An exact, word-for-word copy of the entries is required, beginning at the line that contains "Click the New Session toolbar icon" and ending at the last line, both included.

> Collection entries
--- START ---

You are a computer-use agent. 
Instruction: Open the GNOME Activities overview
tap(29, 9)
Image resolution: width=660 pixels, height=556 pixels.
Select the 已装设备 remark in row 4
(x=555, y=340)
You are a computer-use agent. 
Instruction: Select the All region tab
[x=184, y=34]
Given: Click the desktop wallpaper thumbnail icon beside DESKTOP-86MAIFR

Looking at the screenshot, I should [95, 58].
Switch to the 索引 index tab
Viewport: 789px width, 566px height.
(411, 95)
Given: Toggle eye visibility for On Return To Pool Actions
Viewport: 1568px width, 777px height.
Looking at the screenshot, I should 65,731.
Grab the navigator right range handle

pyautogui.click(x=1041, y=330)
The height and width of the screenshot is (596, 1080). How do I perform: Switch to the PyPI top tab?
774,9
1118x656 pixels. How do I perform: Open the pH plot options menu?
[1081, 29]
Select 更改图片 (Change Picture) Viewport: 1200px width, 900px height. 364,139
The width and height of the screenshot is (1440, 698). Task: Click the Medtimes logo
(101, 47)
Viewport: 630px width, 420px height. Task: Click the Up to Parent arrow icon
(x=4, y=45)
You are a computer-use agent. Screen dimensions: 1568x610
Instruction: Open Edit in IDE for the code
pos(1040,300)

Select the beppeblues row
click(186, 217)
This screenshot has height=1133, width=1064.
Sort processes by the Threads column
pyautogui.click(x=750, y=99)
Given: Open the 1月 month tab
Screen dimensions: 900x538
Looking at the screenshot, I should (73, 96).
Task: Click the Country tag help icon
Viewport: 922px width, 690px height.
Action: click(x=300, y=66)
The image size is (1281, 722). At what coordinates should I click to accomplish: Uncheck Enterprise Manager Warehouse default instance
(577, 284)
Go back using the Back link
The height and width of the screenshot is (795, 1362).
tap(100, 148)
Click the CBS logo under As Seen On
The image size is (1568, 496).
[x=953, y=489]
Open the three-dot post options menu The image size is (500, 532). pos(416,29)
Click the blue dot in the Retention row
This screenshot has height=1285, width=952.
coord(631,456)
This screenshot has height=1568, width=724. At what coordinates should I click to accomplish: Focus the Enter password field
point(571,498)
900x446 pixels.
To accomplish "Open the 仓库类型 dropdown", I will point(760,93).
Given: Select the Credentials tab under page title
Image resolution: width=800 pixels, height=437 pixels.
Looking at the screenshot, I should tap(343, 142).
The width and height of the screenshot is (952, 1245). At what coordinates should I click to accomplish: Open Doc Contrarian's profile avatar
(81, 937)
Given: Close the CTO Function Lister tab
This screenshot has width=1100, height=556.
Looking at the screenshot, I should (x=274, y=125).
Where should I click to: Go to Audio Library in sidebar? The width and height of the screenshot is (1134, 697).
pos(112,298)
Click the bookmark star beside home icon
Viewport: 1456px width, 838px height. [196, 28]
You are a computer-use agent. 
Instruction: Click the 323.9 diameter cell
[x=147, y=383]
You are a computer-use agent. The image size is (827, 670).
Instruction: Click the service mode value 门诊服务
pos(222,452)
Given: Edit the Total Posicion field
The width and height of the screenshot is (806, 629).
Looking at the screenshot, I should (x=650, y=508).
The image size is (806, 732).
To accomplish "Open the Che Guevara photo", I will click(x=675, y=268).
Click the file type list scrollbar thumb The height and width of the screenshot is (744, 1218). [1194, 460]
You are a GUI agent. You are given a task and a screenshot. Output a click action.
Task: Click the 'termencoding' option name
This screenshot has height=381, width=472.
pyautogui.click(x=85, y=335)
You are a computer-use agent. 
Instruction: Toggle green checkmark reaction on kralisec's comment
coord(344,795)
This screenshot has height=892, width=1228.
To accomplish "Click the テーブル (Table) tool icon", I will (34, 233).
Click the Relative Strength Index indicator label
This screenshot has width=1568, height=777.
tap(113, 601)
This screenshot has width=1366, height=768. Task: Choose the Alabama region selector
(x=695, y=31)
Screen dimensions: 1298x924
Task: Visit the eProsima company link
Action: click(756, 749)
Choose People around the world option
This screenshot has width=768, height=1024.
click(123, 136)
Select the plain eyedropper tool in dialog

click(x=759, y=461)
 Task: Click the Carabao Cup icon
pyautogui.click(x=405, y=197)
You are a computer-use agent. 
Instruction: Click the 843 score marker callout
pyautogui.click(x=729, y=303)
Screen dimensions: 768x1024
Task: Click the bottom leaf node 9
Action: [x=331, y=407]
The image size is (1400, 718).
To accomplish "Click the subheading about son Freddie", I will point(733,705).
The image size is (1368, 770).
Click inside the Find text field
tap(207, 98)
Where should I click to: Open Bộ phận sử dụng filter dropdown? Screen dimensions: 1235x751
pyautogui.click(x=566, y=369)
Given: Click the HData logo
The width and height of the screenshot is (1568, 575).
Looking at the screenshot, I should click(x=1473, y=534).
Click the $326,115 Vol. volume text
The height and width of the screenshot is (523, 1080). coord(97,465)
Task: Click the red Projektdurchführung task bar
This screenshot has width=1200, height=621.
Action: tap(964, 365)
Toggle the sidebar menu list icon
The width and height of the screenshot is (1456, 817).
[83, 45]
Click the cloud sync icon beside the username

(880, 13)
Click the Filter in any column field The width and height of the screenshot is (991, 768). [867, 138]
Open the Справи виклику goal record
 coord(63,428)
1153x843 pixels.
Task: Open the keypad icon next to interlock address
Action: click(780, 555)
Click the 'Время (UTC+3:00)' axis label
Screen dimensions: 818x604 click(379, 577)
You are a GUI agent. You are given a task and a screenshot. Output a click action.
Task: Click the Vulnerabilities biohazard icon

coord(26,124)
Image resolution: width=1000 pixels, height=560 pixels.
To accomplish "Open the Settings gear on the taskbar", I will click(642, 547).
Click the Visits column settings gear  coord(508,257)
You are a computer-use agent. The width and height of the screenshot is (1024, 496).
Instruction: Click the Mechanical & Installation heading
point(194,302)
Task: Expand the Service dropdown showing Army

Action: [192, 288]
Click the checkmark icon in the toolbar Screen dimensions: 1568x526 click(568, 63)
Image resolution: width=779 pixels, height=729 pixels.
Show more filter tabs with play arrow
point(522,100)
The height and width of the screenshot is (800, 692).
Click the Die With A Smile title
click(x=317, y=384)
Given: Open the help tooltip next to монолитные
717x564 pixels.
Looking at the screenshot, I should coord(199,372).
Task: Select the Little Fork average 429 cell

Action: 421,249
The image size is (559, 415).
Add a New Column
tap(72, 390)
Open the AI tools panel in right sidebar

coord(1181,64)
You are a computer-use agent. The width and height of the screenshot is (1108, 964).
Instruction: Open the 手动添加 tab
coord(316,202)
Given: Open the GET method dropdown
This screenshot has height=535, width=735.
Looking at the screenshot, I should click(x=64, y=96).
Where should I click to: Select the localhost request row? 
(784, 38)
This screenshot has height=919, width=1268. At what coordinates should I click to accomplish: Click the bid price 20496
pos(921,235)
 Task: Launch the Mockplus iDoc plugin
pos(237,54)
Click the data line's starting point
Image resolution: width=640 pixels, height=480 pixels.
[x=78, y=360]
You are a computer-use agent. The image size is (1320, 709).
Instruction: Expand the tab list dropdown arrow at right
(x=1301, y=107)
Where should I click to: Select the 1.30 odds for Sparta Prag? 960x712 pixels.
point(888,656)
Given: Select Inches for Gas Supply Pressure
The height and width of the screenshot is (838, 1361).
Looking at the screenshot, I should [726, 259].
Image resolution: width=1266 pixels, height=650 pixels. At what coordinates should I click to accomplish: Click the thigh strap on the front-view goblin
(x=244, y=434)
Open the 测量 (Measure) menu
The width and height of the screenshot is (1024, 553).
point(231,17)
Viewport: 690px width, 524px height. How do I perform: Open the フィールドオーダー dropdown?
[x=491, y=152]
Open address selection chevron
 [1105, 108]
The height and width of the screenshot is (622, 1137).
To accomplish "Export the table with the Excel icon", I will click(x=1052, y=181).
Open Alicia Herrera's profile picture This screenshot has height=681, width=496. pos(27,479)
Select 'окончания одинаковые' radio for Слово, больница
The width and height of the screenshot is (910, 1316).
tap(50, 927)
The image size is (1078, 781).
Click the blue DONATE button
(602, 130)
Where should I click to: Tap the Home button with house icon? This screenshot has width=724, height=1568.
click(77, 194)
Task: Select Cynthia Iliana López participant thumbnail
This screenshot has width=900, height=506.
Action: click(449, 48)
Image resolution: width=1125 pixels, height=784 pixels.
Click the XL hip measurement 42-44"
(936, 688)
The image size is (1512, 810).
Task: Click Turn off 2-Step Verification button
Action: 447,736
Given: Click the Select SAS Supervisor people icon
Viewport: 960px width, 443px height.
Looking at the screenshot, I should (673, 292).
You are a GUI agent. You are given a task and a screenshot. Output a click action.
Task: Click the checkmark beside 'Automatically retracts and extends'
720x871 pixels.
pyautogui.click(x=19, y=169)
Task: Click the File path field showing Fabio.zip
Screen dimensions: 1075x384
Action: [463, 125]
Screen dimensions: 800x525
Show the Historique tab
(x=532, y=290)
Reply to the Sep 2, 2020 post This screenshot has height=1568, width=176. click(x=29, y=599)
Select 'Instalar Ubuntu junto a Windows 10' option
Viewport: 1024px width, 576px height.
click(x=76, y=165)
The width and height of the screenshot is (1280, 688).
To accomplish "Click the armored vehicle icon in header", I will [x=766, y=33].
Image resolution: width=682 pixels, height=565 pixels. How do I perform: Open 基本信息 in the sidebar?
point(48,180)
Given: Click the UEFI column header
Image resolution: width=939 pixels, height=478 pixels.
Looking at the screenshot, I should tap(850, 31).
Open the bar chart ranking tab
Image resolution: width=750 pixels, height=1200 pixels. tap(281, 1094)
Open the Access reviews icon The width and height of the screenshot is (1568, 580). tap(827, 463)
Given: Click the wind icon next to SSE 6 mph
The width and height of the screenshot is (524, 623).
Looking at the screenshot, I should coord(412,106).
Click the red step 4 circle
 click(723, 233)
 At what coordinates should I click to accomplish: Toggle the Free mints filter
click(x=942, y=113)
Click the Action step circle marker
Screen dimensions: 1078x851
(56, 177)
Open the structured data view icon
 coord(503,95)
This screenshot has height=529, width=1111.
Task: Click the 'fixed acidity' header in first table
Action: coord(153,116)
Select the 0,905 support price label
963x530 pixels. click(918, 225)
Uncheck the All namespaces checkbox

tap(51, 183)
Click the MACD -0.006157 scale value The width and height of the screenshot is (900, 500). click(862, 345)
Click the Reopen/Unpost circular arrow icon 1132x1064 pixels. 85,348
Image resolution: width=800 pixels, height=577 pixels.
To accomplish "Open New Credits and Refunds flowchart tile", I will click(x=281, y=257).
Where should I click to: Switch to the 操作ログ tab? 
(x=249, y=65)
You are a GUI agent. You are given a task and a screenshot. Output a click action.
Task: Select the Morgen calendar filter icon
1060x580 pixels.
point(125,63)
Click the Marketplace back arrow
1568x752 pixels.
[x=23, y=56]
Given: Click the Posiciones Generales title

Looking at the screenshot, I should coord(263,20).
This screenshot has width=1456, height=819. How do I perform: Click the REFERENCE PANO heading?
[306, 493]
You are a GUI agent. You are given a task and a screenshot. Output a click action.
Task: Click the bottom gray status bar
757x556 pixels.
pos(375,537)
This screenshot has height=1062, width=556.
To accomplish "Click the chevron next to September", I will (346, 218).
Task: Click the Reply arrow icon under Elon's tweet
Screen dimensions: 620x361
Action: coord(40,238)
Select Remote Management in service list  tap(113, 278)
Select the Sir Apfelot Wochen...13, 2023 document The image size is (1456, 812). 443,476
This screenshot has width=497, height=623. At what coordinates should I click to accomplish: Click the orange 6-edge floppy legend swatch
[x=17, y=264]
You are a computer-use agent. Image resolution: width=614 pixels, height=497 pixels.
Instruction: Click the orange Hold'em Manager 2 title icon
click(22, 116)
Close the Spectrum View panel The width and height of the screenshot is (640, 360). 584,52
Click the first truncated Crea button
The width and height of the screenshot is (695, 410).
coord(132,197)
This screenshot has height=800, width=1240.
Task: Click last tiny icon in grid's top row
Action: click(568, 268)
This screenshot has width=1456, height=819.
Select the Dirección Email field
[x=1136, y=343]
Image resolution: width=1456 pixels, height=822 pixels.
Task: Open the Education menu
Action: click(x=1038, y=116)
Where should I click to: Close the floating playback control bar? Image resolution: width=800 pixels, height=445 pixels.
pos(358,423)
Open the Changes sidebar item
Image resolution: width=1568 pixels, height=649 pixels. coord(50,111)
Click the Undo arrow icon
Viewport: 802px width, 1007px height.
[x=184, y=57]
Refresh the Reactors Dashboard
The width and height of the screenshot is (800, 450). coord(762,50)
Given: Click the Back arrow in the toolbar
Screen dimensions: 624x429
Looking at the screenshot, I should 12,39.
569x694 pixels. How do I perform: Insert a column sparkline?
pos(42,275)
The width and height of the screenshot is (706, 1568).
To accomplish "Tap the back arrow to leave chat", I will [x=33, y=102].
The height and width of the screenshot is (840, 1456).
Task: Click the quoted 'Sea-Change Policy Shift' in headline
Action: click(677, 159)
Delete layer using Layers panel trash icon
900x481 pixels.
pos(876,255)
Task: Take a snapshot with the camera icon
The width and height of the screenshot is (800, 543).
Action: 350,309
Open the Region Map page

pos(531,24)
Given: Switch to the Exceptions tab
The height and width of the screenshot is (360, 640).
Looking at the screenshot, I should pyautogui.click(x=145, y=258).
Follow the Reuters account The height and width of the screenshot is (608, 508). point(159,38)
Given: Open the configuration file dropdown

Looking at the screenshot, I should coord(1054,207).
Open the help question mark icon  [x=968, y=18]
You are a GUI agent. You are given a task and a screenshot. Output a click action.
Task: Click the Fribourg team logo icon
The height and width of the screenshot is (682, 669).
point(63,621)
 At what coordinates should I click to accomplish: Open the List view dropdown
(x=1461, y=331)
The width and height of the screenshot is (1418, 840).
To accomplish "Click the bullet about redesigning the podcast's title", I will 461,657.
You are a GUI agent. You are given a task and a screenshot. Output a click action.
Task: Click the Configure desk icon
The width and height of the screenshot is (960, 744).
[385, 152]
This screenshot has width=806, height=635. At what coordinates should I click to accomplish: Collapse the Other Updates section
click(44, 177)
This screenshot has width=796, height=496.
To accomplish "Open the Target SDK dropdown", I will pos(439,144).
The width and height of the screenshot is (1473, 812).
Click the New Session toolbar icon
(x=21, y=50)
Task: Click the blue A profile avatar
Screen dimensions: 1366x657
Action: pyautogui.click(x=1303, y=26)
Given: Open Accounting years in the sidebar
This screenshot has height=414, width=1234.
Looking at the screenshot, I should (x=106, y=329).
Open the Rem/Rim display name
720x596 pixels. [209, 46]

--- END ---

> Written answer
Click the New Session toolbar icon
(x=21, y=50)
Task: Click the blue A profile avatar
Screen dimensions: 1366x657
Action: pyautogui.click(x=1303, y=26)
Given: Open Accounting years in the sidebar
This screenshot has height=414, width=1234.
Looking at the screenshot, I should (x=106, y=329).
Open the Rem/Rim display name
720x596 pixels. [209, 46]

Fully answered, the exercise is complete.